Kali ini aku pun turut memandang Ivy yang berjalan meraih tas tangannya di atas meja kasir, lalu mengeluarkan gelas bekas wine yang kuminum, dan kotak tempat rokok milik Louis. “Ini ditemukan di brankas Louis sehari setelah kematiannya,” ucap Ivy sembari menyodorkan kedua barang bukti itu pada Dorothea.
“Jangan terlalu lama mencium dasar gelas itu, Dharma bilang aroma petisida yang kuat dapat merusak pernapasan....”
Aku tertawa hambar mendengar penjelasan teman Ivy yang berprofesi sebagai detektif itu. Malam dimana aku menangis seperti anak kecil, merasakan kembali hadirnya keraguan dari pedihnya api cemburu melihat kedatangan Marjorie membutakan akal sehatku. Kini setelah aku hanya dikenang sebagai nama, baru kuingat jelas aroma pekat nan menyengat yang sebenarnya sudah terhirup saat menyorongkan gelas kaca itu hingga wine di dalamnya lolos masuk ke tenggorokanku.
Dorothea membuka kotak rokok dan menarik secarik lipatan kertas yang cukup tebal.
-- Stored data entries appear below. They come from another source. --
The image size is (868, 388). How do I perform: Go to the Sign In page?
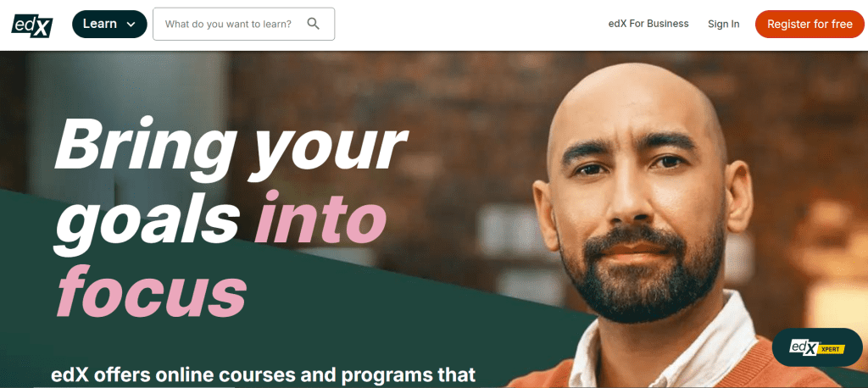pyautogui.click(x=724, y=24)
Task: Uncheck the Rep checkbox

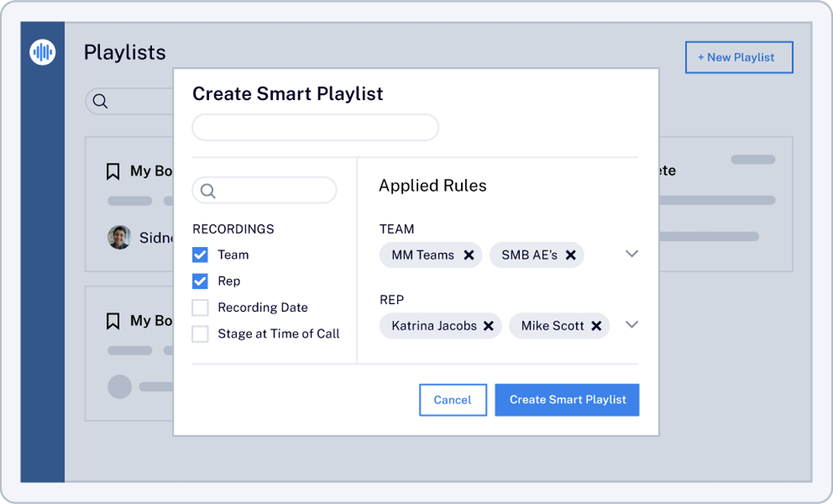Action: pyautogui.click(x=200, y=281)
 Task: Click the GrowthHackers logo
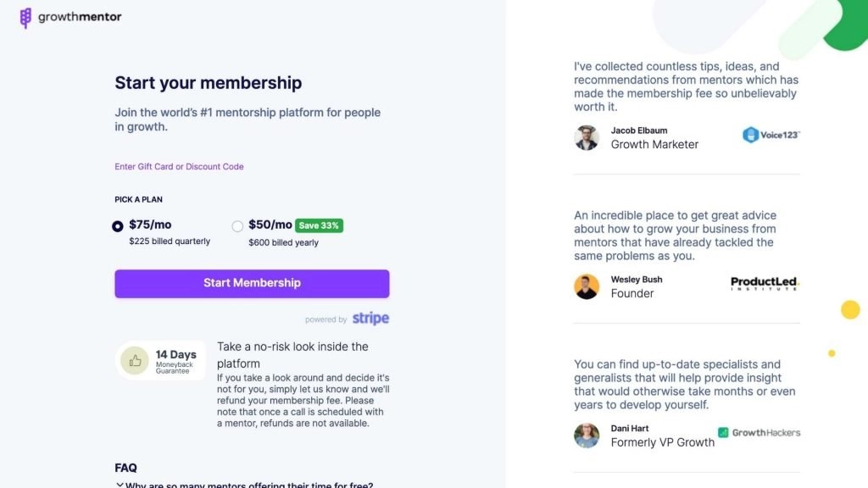tap(759, 433)
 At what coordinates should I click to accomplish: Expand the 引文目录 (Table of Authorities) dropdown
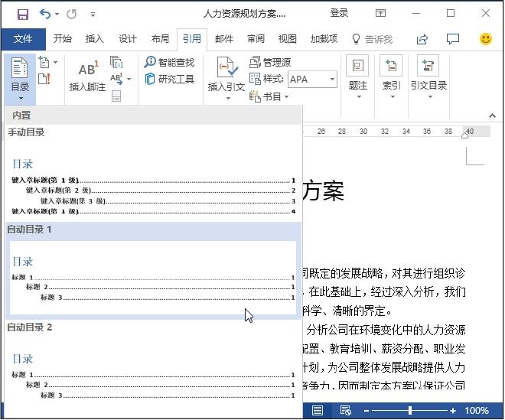pos(428,97)
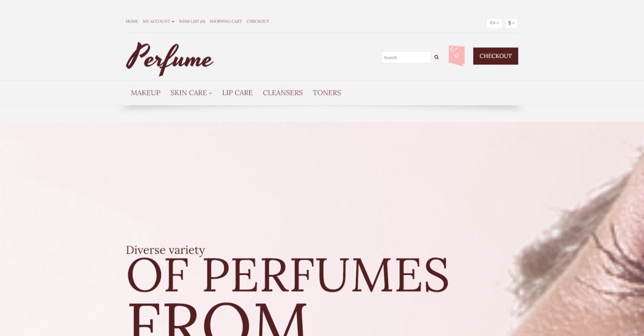This screenshot has height=336, width=644.
Task: Open the Cleansers category
Action: coord(283,93)
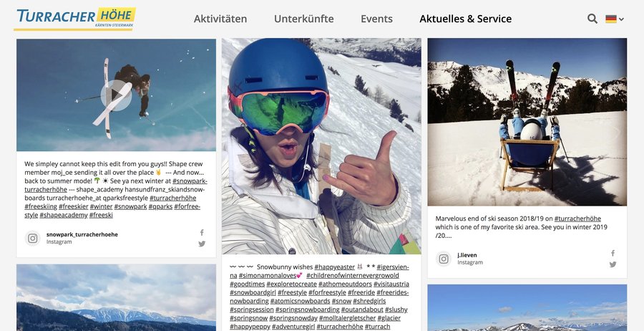Open the blue helmet selfie photo
This screenshot has height=331, width=644.
(x=321, y=146)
Setelah membuka dan meratakan bagian yang berkerut, kedua manik mata kakakku melebar tidak percaya dengan isi kertas itu. “Louis ingin menyerahkan warisan miliknya untuk Majie, tapi tidak ... dengan rumahnya?”
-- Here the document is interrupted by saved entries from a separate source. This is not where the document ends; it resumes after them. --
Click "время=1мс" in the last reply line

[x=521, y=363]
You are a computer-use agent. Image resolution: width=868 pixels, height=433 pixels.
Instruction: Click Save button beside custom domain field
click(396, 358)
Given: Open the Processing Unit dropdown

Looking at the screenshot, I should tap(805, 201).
Ivy jelas sudah membaca surat pribadi itu lebih dulu karena ia menimpali keterkejutan Dorothea, “Dengan jaminan Marjorie tidak lagi mendatangi Ibu Louis, dan ... Este—“ Ivy membekap mulut, kesedihan dan penyesalan mendalam pecah sampai sahabatku itu berlutut di lantai toko. Isak tangis Ivy terdengar sangat memilukan. Setelah memasukkan kembali gelas dan tempat rokok kembali ke tas tangan Ivy, Dorothea merengkuh Ivy erat dan terus mengatakan semuanya akan segera terlupakan. “Kamu melakukannya untukku dan Este...! Sekarang biar aku yang merahasiakan semua ini, Vy, bagi semua bebanmu padaku....” Dorothea menangkup kedua sisi wajah kekasihnya dan langsung menyatukan kedua belah bibir mereka sampai suara tangisan Ivy seketika teredam.
“Este,”
Aku tersentak di tempat sambil menurunkan arah tatapanku ke bawah dimana sebuah tangan menyelipkan jari-jarinya dengan milikku. Pandanganku naik dan langsung melihat wajah orang yang meracuni minumanku—seseorang yang tidak pernah ingin membicarakan masa kanak-kanaknya, seseorang yang lebih memilih memeluk dan menciumku daripada menjelaskan dengan kata-kata, seseorang ... yang mengikat sumpah suci bersama.... Sama sepertiku, ia mengenakan pakaian yang ia kenakan saat kami menikah.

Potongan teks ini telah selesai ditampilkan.